Problem to work on:
Copy out each line of the listing below in which the string "agent" occurs.

++++ Material provided ++++

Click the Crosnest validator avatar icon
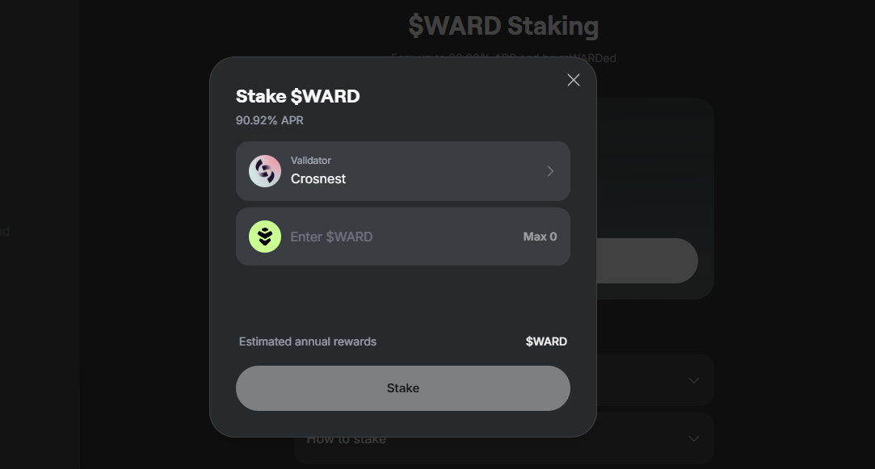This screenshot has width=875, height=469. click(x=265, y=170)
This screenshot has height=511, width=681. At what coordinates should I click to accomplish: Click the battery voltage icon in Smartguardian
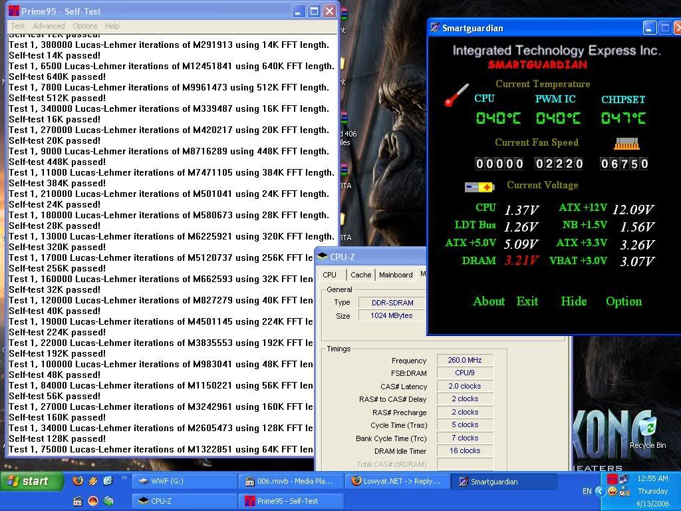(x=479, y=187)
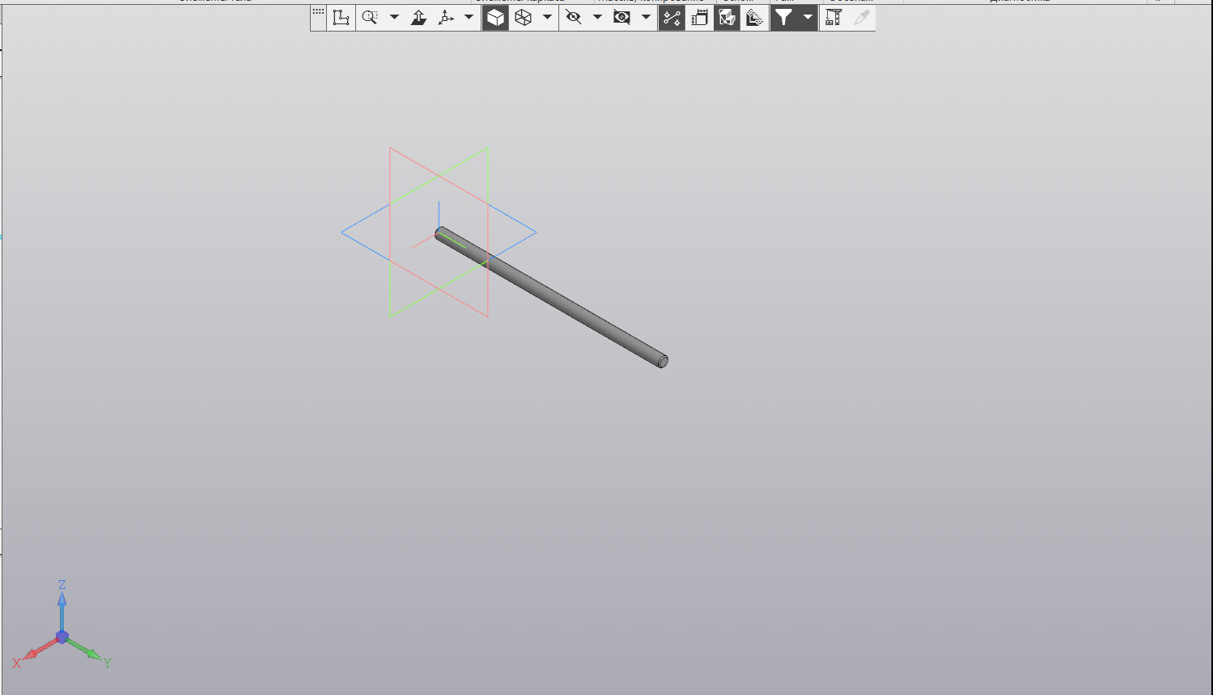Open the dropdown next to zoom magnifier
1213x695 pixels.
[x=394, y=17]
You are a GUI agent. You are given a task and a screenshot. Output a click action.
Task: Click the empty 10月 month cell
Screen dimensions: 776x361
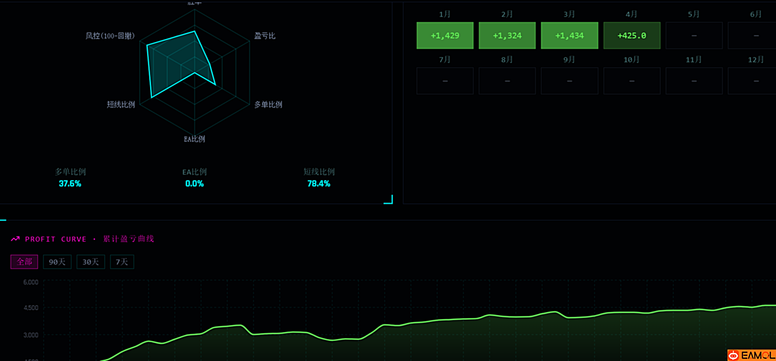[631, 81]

++++
++++ Material provided ++++

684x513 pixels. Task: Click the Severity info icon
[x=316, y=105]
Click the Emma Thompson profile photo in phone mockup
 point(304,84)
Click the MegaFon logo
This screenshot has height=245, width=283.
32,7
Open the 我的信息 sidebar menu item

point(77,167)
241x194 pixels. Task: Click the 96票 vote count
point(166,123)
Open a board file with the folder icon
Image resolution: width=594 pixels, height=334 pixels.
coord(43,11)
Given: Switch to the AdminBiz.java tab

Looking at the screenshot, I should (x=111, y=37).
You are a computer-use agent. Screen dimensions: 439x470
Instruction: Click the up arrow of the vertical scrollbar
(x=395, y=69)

++++

Your response:
You are a GUI agent. You are given a task and a screenshot. Output a click action.
You are a computer-use agent. Screen dimensions: 439x470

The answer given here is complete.